2. Results and Discussion

2.1. Assessment of the Dual Extraction Methods for Metabolite/Lipid Extraction from Human Brain Cancer Cells

The dual extraction methods of metabolites/RNA (n = 2–4; methanol:water:chloroform ratios are shown in brackets): cryomill/mirVana method (1:1:2) [17], cryomill and wash/Econospin columns method (5:1:2; herein referred to as cryomill-wash/Econospin) [15], cell extract rotation/phenol-chloroform method (9:10:1; herein referred to as rotation/phenol-chloroform) [16] and sequential solvent addition and shaking/mirVana method (1:1:3; herein referred to as sequential/mirVana), as detailed in the methods/supplementary methods, were compared to a standard routine method for metabolite extraction [28], which was used as a positive control (metabolomics reference method), sequential solvent addition and shaking (1:1:3). The total ion chromatogram of the extracts in both zwitterionic-polymer–hydrophilic interaction liquid chromatography-liquid chromatography-mass spectrometry (ZIC-pHILIC-LC-MS, metabolites) and reverse phase-liquid chromatography-tandem mass spectrometry (RP-LC-MS/MS, lipids) analyses showed adequate separation and smooth peaks (Figure S1). The total ion counts (TICs) of the quality controls (QCs) had a relative standard deviation (RSD) of 7% and 6% in metabolomics and lipidomics analyses, respectively, which was deemed an acceptable level of variation by Hutschenreuther et al. and Fiehn et al. [29,30,31]. Additionally, the analytical performance of the LC-MS was assessed using the pooled QC approach using Principal Component Analysis (PCA) [17]. The QCs were clustered together in the centre of the PCA score plots (Figure S2), indicating that the LC-MS analytical performance was satisfactory for untargeted metabolomics.

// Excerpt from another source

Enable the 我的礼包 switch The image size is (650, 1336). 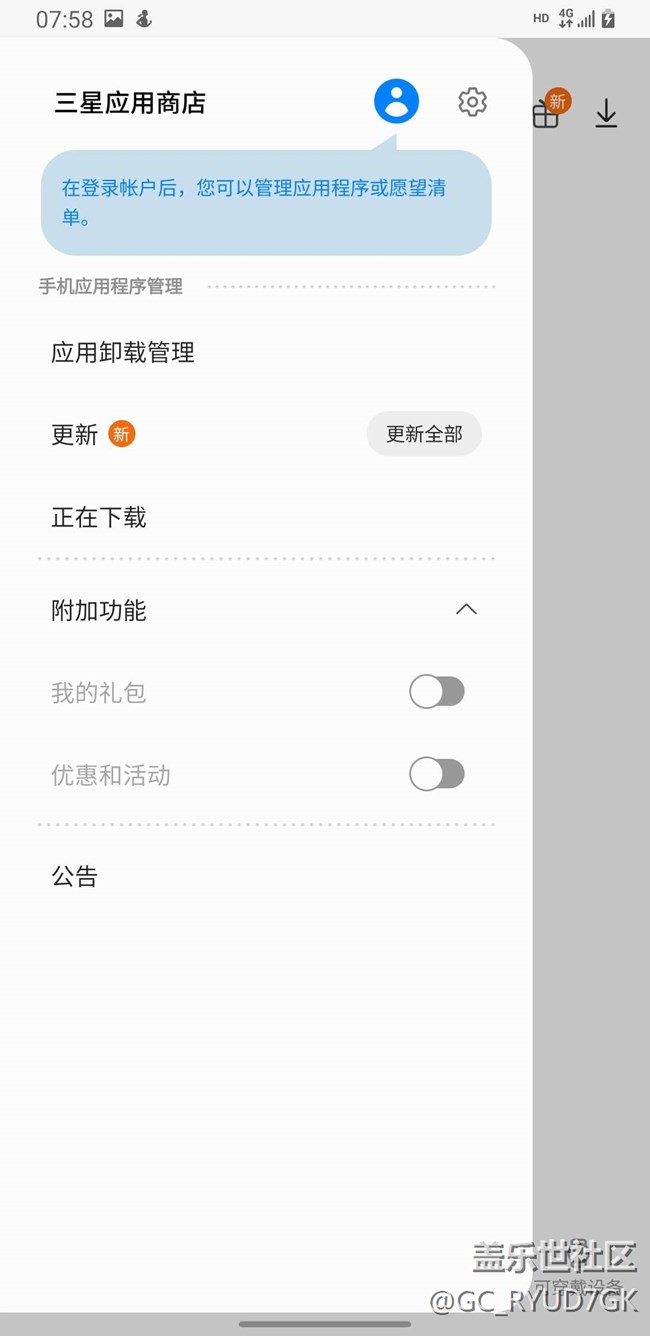pyautogui.click(x=437, y=692)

2.1.1. Metabolite Analysis

Cryomill-wash/Econospin produced the highest total ion count (versus the sequential solvent addition and shaking reference method, p < 0.05), which may have been due to the washing step employed, ensuring all water-soluble metabolites were concentrated in the aqueous phase free from lipids (Table 1) [32]. The total number of the identified metabolites in BXD-1425 cells was 193, across all extraction methods. Therefore, the methods did not discriminate certain classes of metabolites; for instance, non-essential amino acids, except for cysteine, were detected and identified with all methods. Additionally, B vitamins, which have essential roles in the cell metabolism, and four tri-carboxylic acid (TCA) cycle intermediates were detected. PCA showed that there was no separation or clustering between groups and all groups overlapped, concluding that all the methods were equally capable of extracting metabolites from BXD-1425 cells grown in vitro (Figure S2).
Cryomill/mirVana significantly increased the extraction efficiency of 22 metabolites and yet decreased the extraction efficiency of a further nine compared to sequential solvent addition and shaking (Table 1), while cryomill-wash/Econospin and sequential/mirVana did not change the extraction efficiency of any metabolite significantly, and rotation/phenol-chloroform decreased the amount of just one metabolite. Therefore, cryomill-wash/Econospin, rotation/phenol-chloroform and sequential/mirVana were equally as good as our standard metabolomics reference method, sequential solvent addition and shaking. From a metabolomics perspective, although cryomill/mirVana increased some metabolite concentrations, the procedure was difficult to practically perform since the cells needed to be cryomilled whilst in the presence of the solvent, and that caused one of the tubes to break and the solvent to leak. This is an added risk when working with irreplaceable samples. Therefore, the method most suitable for simultaneous lipids and RNA extraction was investigated as an outcome measure, since any of Methods C–E could be used for polar metabolites extraction.

2.1.2. Lipids Analysis

The low fraction of chloroform used in rotation/phenol-chloroform meant that the extraction was monophasic and therefore no lipidomics was performed. PCA showed that the extracted lipid profiles using sequential/mirVana were similar to the metabolomics reference method (sequential solvent addition and shaking), whereas cryomill/mirVana and cryomill-wash/Econospin lipid profiles were very different (Figure S2) as expected, because sequential solvent addition and shaking and sequential/mirVana are equivalent. More lipids were extracted using cryomill-wash/Econospin compared to cryomill/mirVana and sequential/mirVana (Table 2); initially a low percentage of chloroform was used, but the phase separation likely concentrated the water-insoluble lipids into the chloroform phase and separated the layers more easily so that the majority of the chloroform could be collected. Additionally, the number of lipids with differential abundance was highest with cryomill-wash/Econospin, with 64% of those increasing in abundance. Cryomill/mirVana and sequential/mirVana were marginally better than sequential solvent addition and shaking for the number of lipids extracted and both had similar numbers of lipids which increased and decreased in abundance.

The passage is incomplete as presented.